The theme of the 2005 annual report focused on memorabilia. After photographing the USO’s collection (boxes and boxes of stuff) they became the main imagery throughout the book.

Rich Park, our Creative Director, is known for his clean design. The saying “he isn’t afraid of white space” doesn’t even apply – he thinks white space is key and encouraged it throughout the 2008 annual report. With so much for the USO to report on, he wanted clear and emotional pictures to be the anchors of the book. Like in 2005, we took crisp and close-up photos of “things” that represented the USO’s service to the troops.

By 2009, the US was at the height of war. And the sacrifices of our troops were becoming ever clearer. That is why we encouraged the USO to move away from the typical “report” and instead let the troops tell the story of the USO in their own words. Each story was personal and accompanied by a close up of each storyteller. It’s almost as if the words jump off the page.

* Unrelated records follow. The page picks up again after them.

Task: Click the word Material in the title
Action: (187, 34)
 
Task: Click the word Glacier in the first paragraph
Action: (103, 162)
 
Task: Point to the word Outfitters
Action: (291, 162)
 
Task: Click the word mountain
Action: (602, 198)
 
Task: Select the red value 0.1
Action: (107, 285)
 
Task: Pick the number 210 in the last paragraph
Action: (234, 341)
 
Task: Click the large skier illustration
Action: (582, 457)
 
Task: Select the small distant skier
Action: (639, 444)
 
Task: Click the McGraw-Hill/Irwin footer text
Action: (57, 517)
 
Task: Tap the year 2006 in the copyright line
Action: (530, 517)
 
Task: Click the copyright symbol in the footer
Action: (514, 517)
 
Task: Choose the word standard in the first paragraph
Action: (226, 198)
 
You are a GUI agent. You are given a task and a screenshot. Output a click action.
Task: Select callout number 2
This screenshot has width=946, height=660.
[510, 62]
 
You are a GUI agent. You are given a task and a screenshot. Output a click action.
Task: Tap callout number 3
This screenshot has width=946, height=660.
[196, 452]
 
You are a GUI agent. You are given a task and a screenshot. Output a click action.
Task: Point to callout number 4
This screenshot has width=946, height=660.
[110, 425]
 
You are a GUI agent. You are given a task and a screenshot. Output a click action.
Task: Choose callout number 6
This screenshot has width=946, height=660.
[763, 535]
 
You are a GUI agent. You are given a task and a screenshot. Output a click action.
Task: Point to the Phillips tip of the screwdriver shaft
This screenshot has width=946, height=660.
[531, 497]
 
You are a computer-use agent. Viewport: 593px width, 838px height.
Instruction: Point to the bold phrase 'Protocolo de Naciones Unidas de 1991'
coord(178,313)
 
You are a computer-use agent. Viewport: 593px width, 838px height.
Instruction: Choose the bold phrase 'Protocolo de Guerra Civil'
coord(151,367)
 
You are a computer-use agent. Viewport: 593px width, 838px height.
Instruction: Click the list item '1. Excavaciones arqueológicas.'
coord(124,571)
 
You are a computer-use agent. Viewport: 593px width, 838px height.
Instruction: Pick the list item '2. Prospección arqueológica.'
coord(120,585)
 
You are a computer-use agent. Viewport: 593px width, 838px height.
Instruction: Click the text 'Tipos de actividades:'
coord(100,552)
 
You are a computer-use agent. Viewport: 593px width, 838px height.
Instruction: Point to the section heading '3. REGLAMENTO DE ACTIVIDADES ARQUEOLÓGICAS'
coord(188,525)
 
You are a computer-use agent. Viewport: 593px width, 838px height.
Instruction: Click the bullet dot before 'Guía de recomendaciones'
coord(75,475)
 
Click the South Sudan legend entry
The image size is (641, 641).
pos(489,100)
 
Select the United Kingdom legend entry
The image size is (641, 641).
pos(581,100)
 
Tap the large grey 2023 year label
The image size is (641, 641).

Needless to say, when asked, we had a lot of pointers for effective, engaging and beautiful Annual Report design. You can download a full list of tips and explanations. Click here for the 2-page PDF download. Here’s the top 10:

  1. Consider all types of readers
  2. Tell your story
  3. Cut down your content
  4. Use Emotion
  5. Invest in good imagery
  6. Don’t be afraid of white space
  7. Ditch the table of contents
  8. Don’t print
  9. Turn numbers into graphics
  10. Avoid standard layouts

We also identified some of examples of our best practices and included them in our white paper. Be sure to check out our top 3:

  1. The Silkroad Project: Definitely not your run-of-the-mill annual report. Displayed as an e-brochure, it communicates what they’ve been up to using embedded YouTube videos, a photo slideshow, pop-up quotes and an interactive timeline.
  2. Volunteer Match: A simple, yet first-of-its-kind, annual report in Prezi.
  3. Austin Children’s Shelter: I love when brands connected with youth express it through design.